Yes, they're taking from the Apple playbook so people who don't know will think they actually do things that don't involve leather or sheep at Reddit HQ. It's IPO shenanigans.
It used to be, they were called sponsored links, but the comment sections got filled with angry comments about the ads and people would downvote the shit out of them, then they removed comments, and after the redesign ads didn't have threads/engagement but now they do.
One of my friends tried advertising that way and it went poorly, and the ads weren't even for a real product just a test balloon for the concept.
Pepe also got very mad when your ad replaced the moose in the sidebar.
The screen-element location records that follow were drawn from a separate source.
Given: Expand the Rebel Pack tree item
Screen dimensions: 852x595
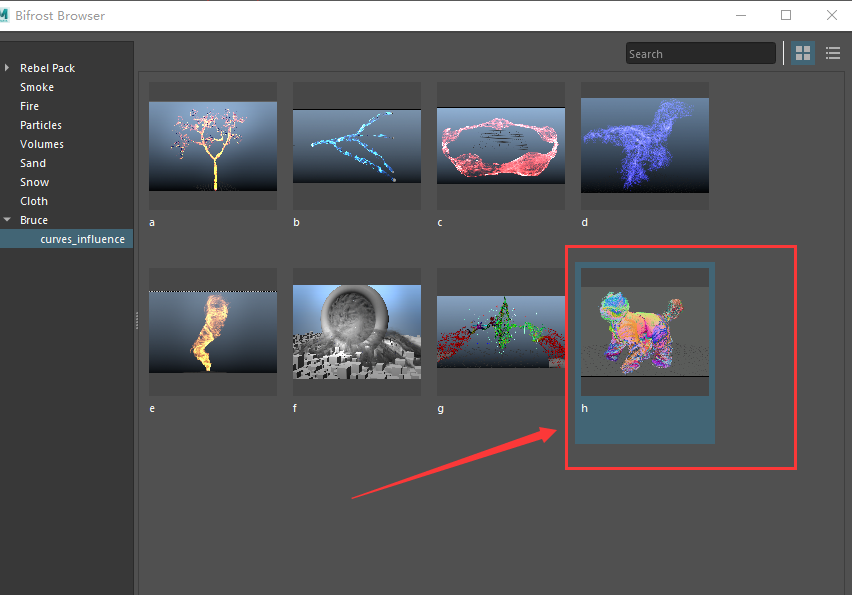Looking at the screenshot, I should coord(8,68).
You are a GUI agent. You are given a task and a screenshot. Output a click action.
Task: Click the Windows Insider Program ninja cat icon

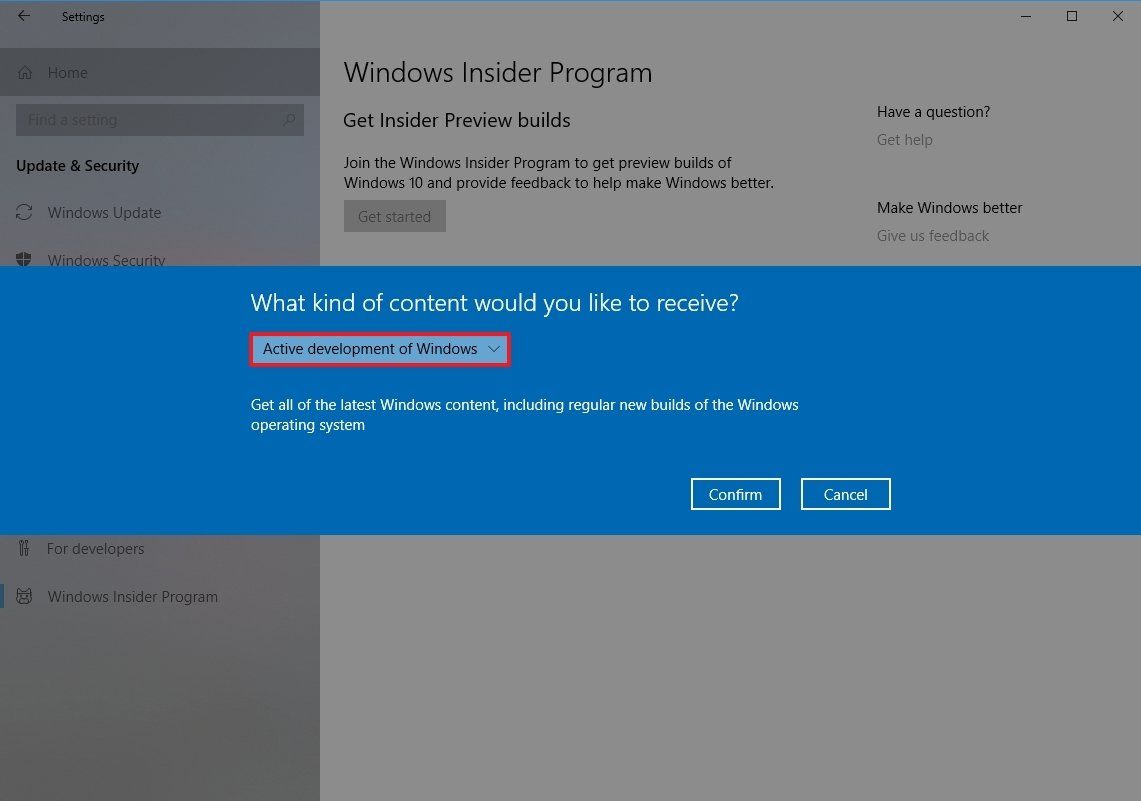pyautogui.click(x=25, y=596)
Ironically, it was spez who introduced sponsored links with comments then, so what's old is new again! I wonder if this time will be different... (Not really, I know how this will end)
The difference is companies used to just run their own super cheap bots to spam fake "engagement" to the site. Now since the API is gone they have to pay Reddit directly for the privilege.
I think the differentiation is in who's placing the ad.
There were sponsored ads before where a company reached out to Reddit and bought advertisements and read it took the money for them and posted them. They were labeled as sponsored.
But since the beginning of Reddit, advertising firms have just posted nearly blatant ads without notifying anyone.
Sounds to me like reddit's just removing he sponsored indicator from their sponsored ad sales.